The answers are turned into feedback that guides the next round of frame selection and intent analysis. The loop repeats until both reflection stages pass or a maximum number of iterations is reached. This alternating reasoning‑reflection process dramatically improves robustness without any additional training.
Extensive experiments on five challenging RVOS benchmarks (Ref‑YouTube‑VOS, A2D‑Sentences, JHMDB‑Sentences, DAVIS‑Sentences, OVIS) show that Refer‑Agent outperforms both fine‑tuned SFT models (e.g., GLUS, RGA3) and recent zero‑shot approaches (AL‑Ref‑SAM2, CoT‑RVS) by a large margin in mean IoU and overall IoU. Moreover, the system can swap in newer MLLMs (GPT‑4, Claude, LLaVA) without any fine‑tuning, demonstrating true scalability. Ablation studies confirm that each component—Coarse‑to‑Fine selection, Dynamic Focus Layout, and Chain‑of‑Reflection—contributes significantly to the final performance.

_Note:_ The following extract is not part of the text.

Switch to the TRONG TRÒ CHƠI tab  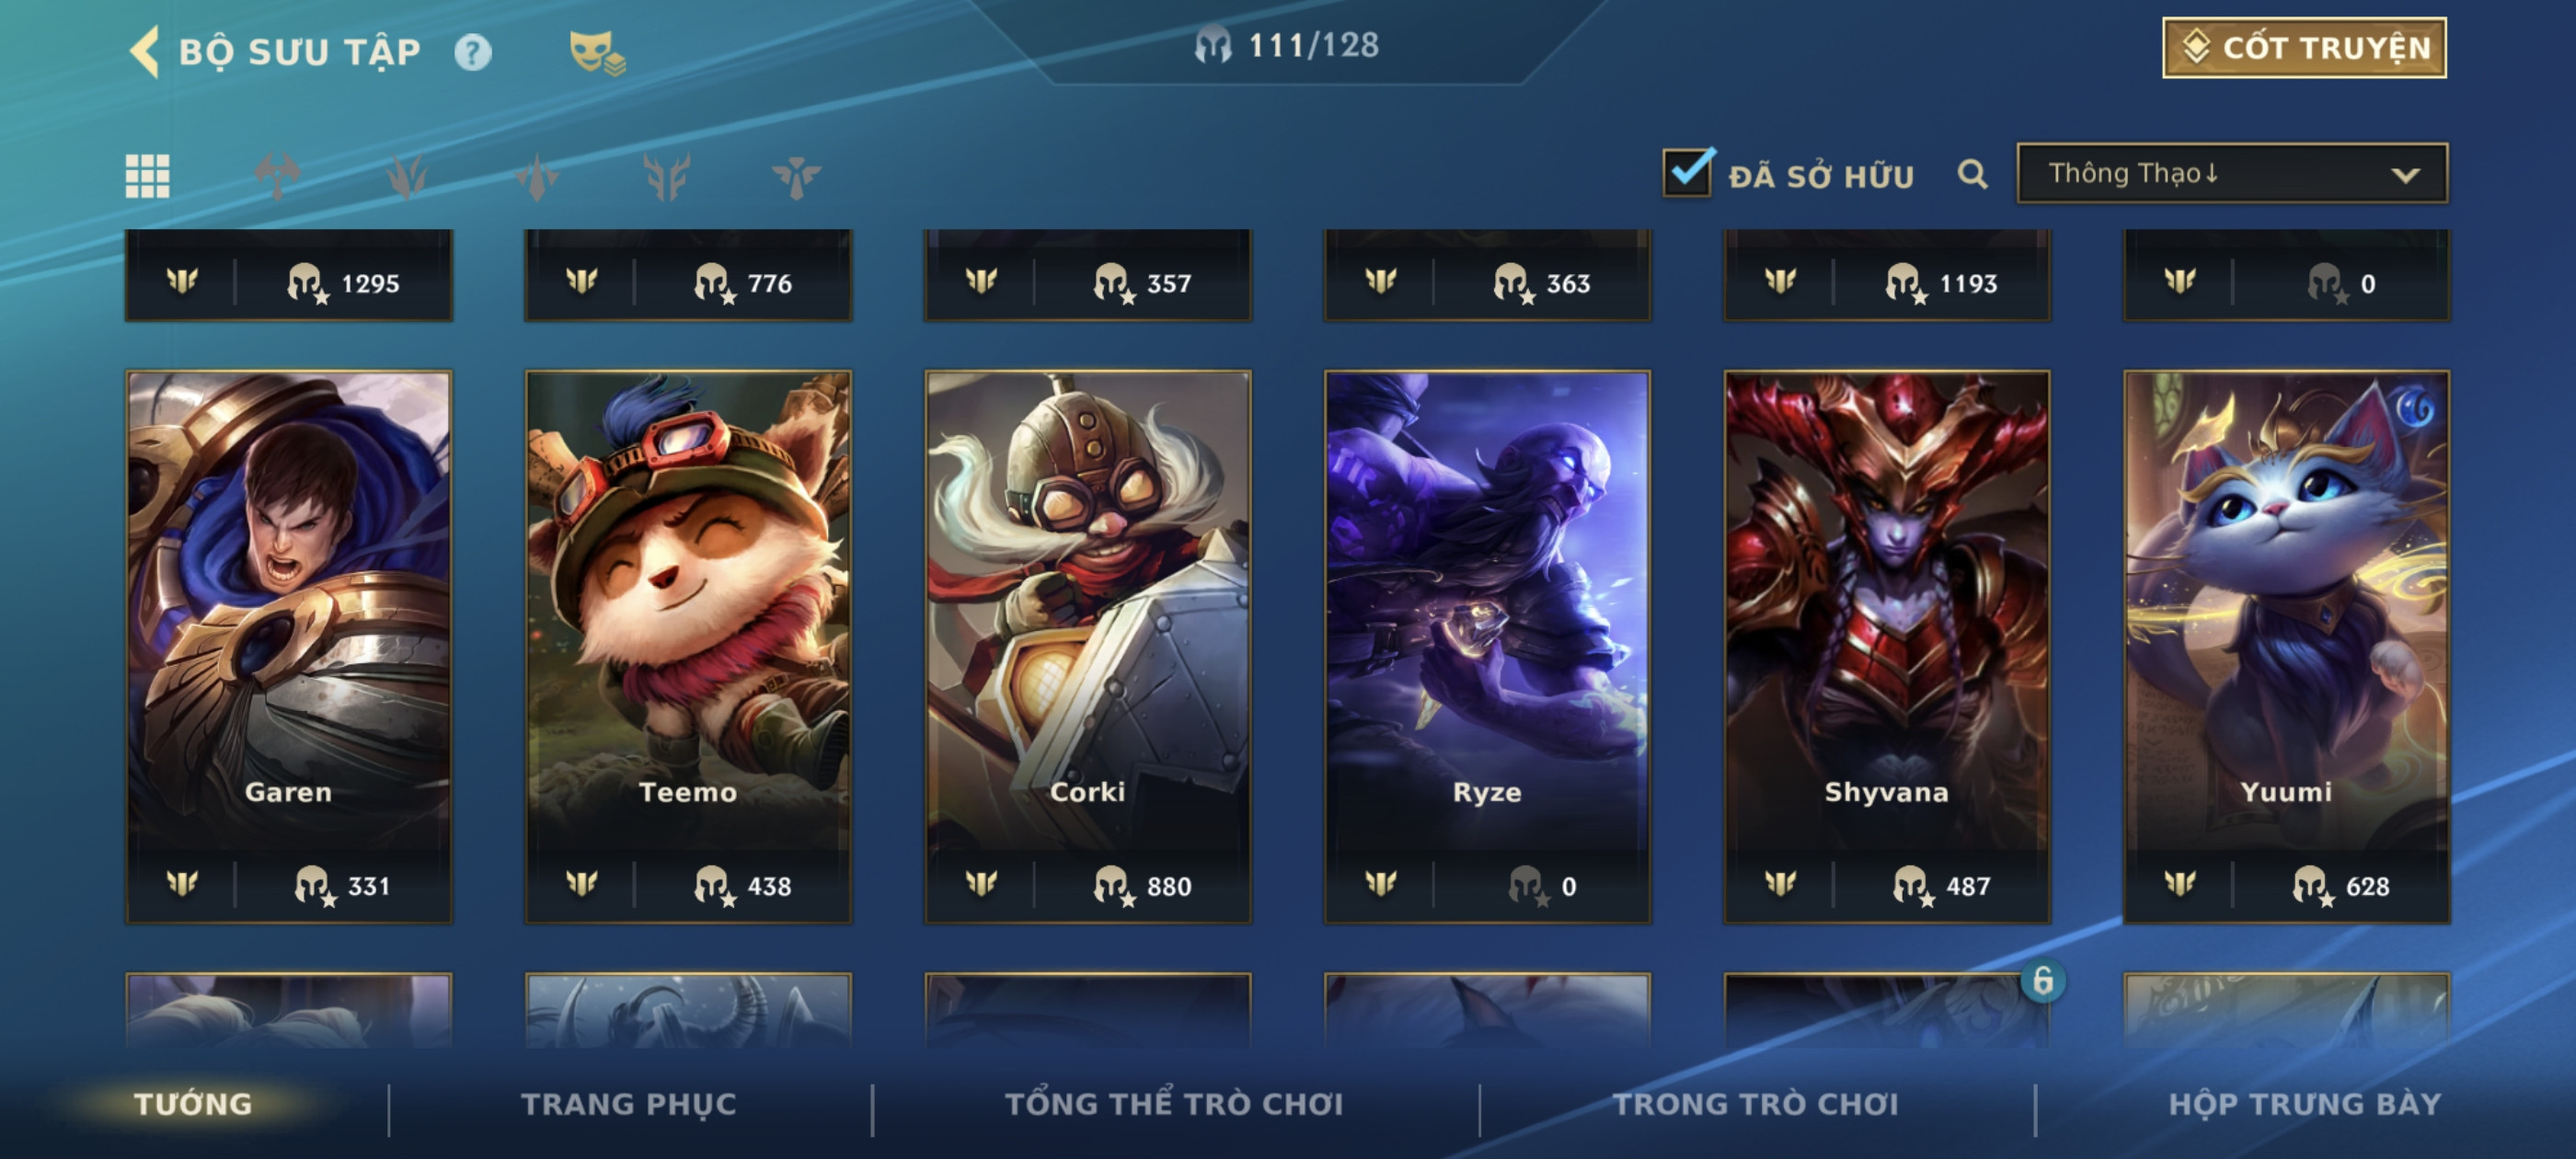coord(1755,1104)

In summary, Refer‑Agent presents a novel, training‑free paradigm for RVOS that combines (1) multi‑scale, similarity‑guided frame sampling, (2) attention‑focused intent reasoning, and (3) a question‑answer based self‑reflection loop to mitigate hallucinations. This design achieves state‑of‑the‑art zero‑shot performance, rivaling and surpassing models that require costly supervised fine‑tuning, and opens a path toward flexible, plug‑and‑play multimodal agents for a broad range of vision‑language tasks.